Class StreamTokenizer

Parses a stream into a set of defined tokens, one at a time. The different types of tokens that can be found are numbers, identifiers, quoted strings, and different comment styles. The class can be used for limited processing of source code of programming languages like Java, although it is nowhere near a full parser.

Inheritance

System.Object

StreamTokenizer

Inherited Members

System.Object.Equals(System.Object)

System.Object.Equals(System.Object, System.Object)

System.Object.GetHashCode()

System.Object.GetType()

System.Object.MemberwiseClone()

System.Object.ReferenceEquals(System.Object, System.Object)

Namespace: Lucene.Net.Support.IO

Assembly: Lucene.Net.dll

Syntax

public class StreamTokenizer

Constructors

| Improve this Doc View Source

StreamTokenizer(Stream)

Constructs a new StreamTokenizer with input as source input stream. This constructor is deprecated; instead, the constructor that takes a System.IO.TextReader as an arugment should be used.

Declaration

[Obsolete("Use StreamTokenizer(TextReader)")]
public StreamTokenizer(Stream input)

Parameters

Type	Name	Description
System.IO.Stream	input	the source stream from which to parse tokens.

Exceptions

Type	Condition
System.ArgumentNullException	If `input` is `null`.

| Improve this Doc View Source

StreamTokenizer(TextReader)

Constructs a new {@code StreamTokenizer} with {@code r} as source reader. The tokenizer's initial state is as follows:

All byte values 'A' through 'Z', 'a' through 'z', and '\u00A0' through '\u00FF' are considered to be alphabetic.
All byte values '\u0000' through '\u0020' are considered to be white space. '/' is a comment character.
Single quote ''' and double quote '"' are string quote characters.
Numbers are parsed.
End of lines are considered to be white space rather than separate tokens.
C-style and C++-style comments are not recognized.

Declaration

public StreamTokenizer(TextReader reader)

Parameters

Type	Name	Description
System.IO.TextReader	reader	The source text reader from which to parse tokens.

Fields

| Improve this Doc View Source

TT_EOF

The constant representing the end of the stream.

Declaration

public const int TT_EOF = -1

Field Value

Type	Description
System.Int32

| Improve this Doc View Source

TT_EOL

The constant representing the end of the line.

Declaration

public const int TT_EOL = 10

Field Value

Type	Description
System.Int32

| Improve this Doc View Source

TT_NUMBER

The constant representing a number token.

Declaration

public const int TT_NUMBER = -2

Field Value

Type	Description
System.Int32

| Improve this Doc View Source

TT_WORD

The constant representing a word token.

Declaration

public const int TT_WORD = -3

Field Value

Type	Description
System.Int32

Properties

| Improve this Doc View Source

IsEOLSignificant

Specifies whether the end of a line is significant and should be returned as TT_EOF in TokenType by this tokenizer. true if EOL is significant, false otherwise.

Declaration

public virtual bool IsEOLSignificant { get; set; }

Property Value

Type	Description
System.Boolean

| Improve this Doc View Source

LineNumber

Gets the current line number.

::::::::

■ Exercise task 1 ■
In the StreamTokenizer documentation, what value is assigned to the constant TT_WORD?
■ Exercise task 2 ■
Summarize the StreamTokenizer documentation in two sentences.
■ Exercise task 3 ■
Carry on the StreamTokenizer documentation from its final line.

Stored data entries:

::::::::

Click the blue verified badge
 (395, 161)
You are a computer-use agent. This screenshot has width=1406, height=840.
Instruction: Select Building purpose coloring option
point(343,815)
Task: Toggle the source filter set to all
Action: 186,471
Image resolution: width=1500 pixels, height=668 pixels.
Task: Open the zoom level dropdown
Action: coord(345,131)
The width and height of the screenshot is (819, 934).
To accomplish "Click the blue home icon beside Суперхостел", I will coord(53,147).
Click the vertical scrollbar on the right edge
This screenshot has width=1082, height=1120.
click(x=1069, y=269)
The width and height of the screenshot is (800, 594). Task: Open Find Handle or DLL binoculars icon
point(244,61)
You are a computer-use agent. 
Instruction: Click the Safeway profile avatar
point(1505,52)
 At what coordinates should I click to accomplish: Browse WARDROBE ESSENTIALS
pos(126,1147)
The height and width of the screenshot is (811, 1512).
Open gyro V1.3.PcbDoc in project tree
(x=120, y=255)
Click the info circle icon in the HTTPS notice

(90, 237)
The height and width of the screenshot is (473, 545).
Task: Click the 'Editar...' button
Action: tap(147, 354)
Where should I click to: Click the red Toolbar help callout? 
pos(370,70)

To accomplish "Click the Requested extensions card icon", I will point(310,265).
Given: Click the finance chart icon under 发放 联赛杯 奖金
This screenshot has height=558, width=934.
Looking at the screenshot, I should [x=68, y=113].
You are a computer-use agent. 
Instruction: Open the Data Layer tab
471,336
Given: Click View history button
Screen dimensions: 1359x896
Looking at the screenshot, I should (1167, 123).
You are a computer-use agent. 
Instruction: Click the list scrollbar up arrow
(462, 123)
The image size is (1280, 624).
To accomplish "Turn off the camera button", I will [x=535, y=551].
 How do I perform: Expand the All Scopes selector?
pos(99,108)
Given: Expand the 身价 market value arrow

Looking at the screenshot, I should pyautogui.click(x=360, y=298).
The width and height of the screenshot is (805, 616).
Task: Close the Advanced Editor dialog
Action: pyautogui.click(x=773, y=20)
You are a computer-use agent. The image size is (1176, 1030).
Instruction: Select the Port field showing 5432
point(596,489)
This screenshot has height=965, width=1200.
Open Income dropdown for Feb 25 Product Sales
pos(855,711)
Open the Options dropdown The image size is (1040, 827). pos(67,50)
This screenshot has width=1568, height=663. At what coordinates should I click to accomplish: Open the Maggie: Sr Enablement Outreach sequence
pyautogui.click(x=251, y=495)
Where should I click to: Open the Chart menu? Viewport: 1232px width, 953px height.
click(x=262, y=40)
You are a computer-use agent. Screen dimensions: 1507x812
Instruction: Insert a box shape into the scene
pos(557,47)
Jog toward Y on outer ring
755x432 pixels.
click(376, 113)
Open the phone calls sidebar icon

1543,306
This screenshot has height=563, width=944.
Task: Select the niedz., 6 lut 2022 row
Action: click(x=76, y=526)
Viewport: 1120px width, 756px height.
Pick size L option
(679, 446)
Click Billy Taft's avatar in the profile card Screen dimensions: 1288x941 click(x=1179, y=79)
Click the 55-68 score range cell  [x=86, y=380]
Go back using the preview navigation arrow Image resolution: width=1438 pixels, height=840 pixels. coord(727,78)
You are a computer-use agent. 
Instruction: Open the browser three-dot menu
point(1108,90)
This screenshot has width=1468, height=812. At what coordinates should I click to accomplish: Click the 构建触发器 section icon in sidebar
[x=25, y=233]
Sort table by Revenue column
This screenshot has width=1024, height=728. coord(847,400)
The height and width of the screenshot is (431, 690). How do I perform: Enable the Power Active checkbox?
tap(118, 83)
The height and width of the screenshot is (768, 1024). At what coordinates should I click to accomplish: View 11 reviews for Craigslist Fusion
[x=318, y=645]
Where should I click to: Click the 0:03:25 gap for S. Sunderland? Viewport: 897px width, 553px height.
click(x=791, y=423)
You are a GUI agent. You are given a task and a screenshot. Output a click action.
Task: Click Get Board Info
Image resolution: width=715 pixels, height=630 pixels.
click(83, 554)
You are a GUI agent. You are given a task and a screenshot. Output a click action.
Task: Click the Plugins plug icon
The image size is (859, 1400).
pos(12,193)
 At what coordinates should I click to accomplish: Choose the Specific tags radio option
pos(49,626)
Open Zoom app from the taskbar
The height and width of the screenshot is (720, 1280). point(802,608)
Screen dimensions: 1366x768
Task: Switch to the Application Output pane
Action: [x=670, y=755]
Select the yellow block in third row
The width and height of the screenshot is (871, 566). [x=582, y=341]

::::::::

■ Task response 1 ■
-3

■ Task response 2 ■
StreamTokenizer is a class in the Lucene.Net.Support.IO namespace that parses a stream into tokens one at a time, such as numbers, identifiers, quoted strings, and comments, though it is nowhere near a full parser. It offers a deprecated constructor that takes a Stream and one that takes a TextReader, and it defines constants for the end of the stream, the end of a line, number tokens, and word tokens.

■ Task response 3 ■
Declaration

public int LineNumber { get; }

Property Value

Type	Description
System.Int32

| Improve this Doc View Source

LowerCaseMode

Specifies whether word tokens should be converted to lower case when they are stored in StringValue. true if StringValue should be converted to lower case, false otherwise.

Declaration

public bool LowerCaseMode { get; set; }

Property Value

Type	Description
System.Boolean

| Improve this Doc View Source

NumberValue

Contains a number if the current token is a number (TokenType == TT_NUMBER).

Declaration

public double NumberValue { get; set; }

Property Value

Type	Description
System.Double

| Improve this Doc View Source

SlashSlashComments

Specifies whether "slash-slash" (C++-style) comments shall be recognized. This kind of comment ends at the end of the line. true if // should be recognized as the start of a comment, false otherwise.

Declaration

public bool SlashSlashComments { get; set; }

Property Value

Type	Description
System.Boolean

| Improve this Doc View Source

SlashStarComments

Specifies whether "slash-star" (C-style) comments shall be recognized. Slash-star comments cannot be nested and end when a star-slash combination is found. true if /* should be recognized as the start of a comment, false otherwise.

Declaration

public bool SlashStarComments { get; set; }

Property Value

Type	Description
System.Boolean

| Improve this Doc View Source

StringValue

Contains a string if the current token is a word (TokenType == TT_WORD).

Declaration

public string StringValue { get; set; }

Property Value

Type	Description
System.String

| Improve this Doc View Source

TokenType

After calling {@code nextToken()}, {@code ttype} contains the type of token that has been read. When a single character is read, its value converted to an integer is stored in {@code ttype}. For a quoted string, the value is the quoted character. Otherwise, its value is one of the following:

TT_WORD - the token is a word.
TT_NUMBER - the token is a number.
TT_EOL - the end of line has been reached. Depends on whether IsEOLSignificant is true.
TT_EOF - the end of the stream has been reached.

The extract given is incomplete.